Now that you have seen the basics of Python, let’s do something practical. We will update the spreadsheet, adding a new column based on another column. You could do this in your spreadsheet program, of course. But what if you had dozens or hundreds of spreadsheets to update?

Or maybe you want to take some data from a website and add to a spreadsheet daily. That may be fun for a while, but after a few days or weeks you may want to automate this.

Openpyxl is a powerful library which lets you use spreadsheets based on the Excel.xlsx format. This includes Excel and LibreOffice spreadsheets. This is not part of Python’s standard library. It doesn’t automatically come with Python when you install Python. Instead, it is one of the more than 200,000 packages listed in the Python Package Index at pypi.org.

To install it, run pip install openpyxl from a terminal or console window. We start by importing the openpyxl library so we can use it. We have a simple spreadsheet with a few columns. It lists some tall buildings from all around the world with a height in meters. We load the spreadsheet using the Load Workbook function.

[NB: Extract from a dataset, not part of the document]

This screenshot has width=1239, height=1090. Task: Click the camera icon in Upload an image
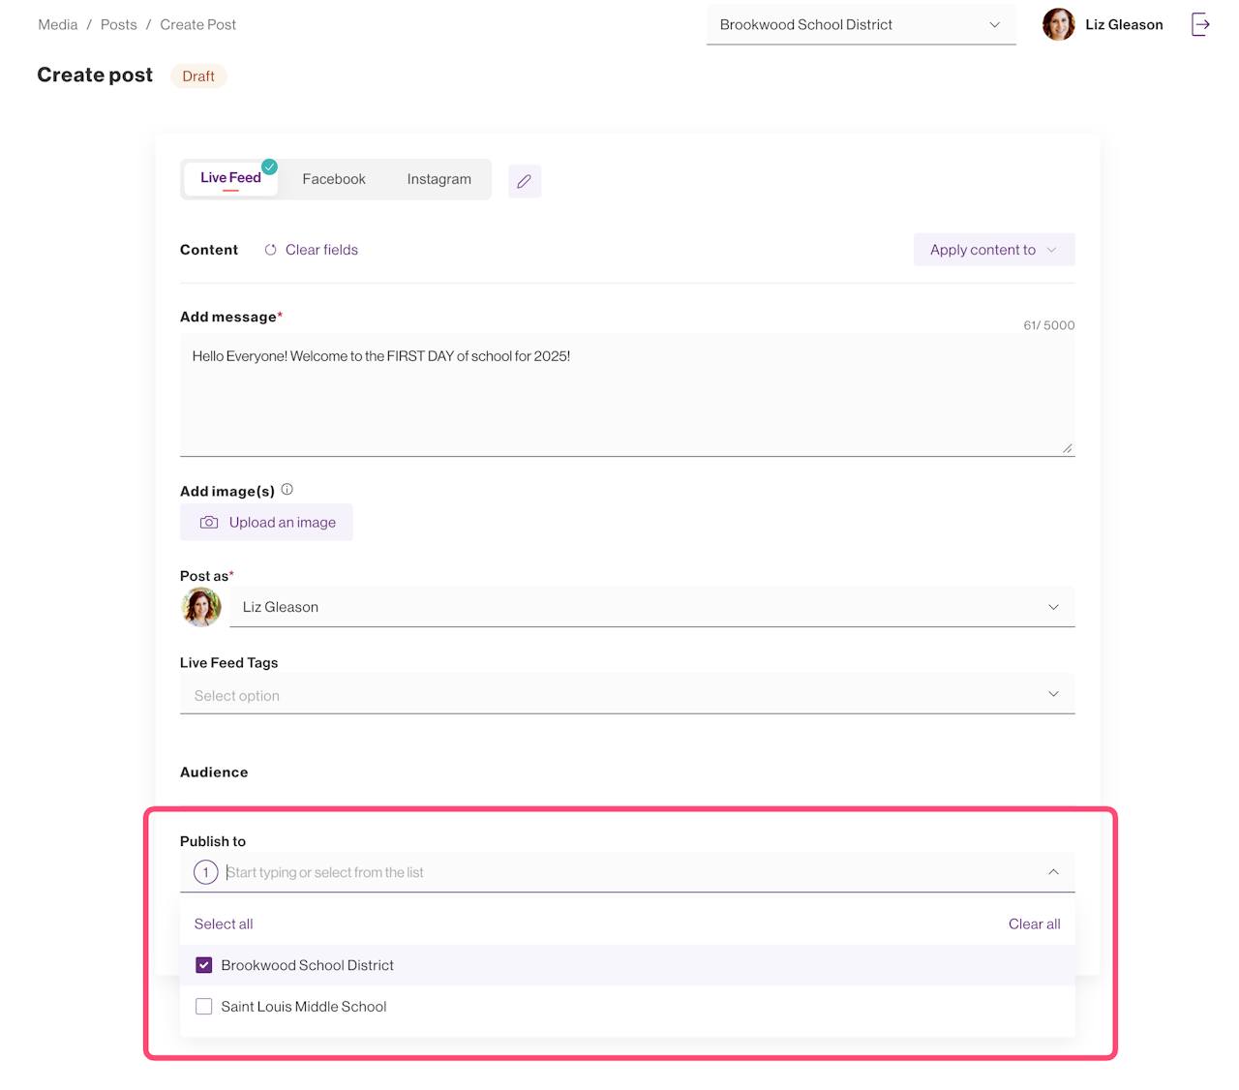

The spreadsheet acts like a dictionary. Each sheet is one item in the dictionary. The name of the sheets are the keys. The sheets themselves– the values.

Each sheet acts like another dictionary. To access a single cell, use its column name and row number as the dictionary key. This gives us the whole cell, the value, any formula, formatting, et cetera. To get the value, use .value.

As you can see, cell A1 contains the text name. Next, I’d like to loop over all rows and show the data. That is, rows 2, 3, 4, and 5.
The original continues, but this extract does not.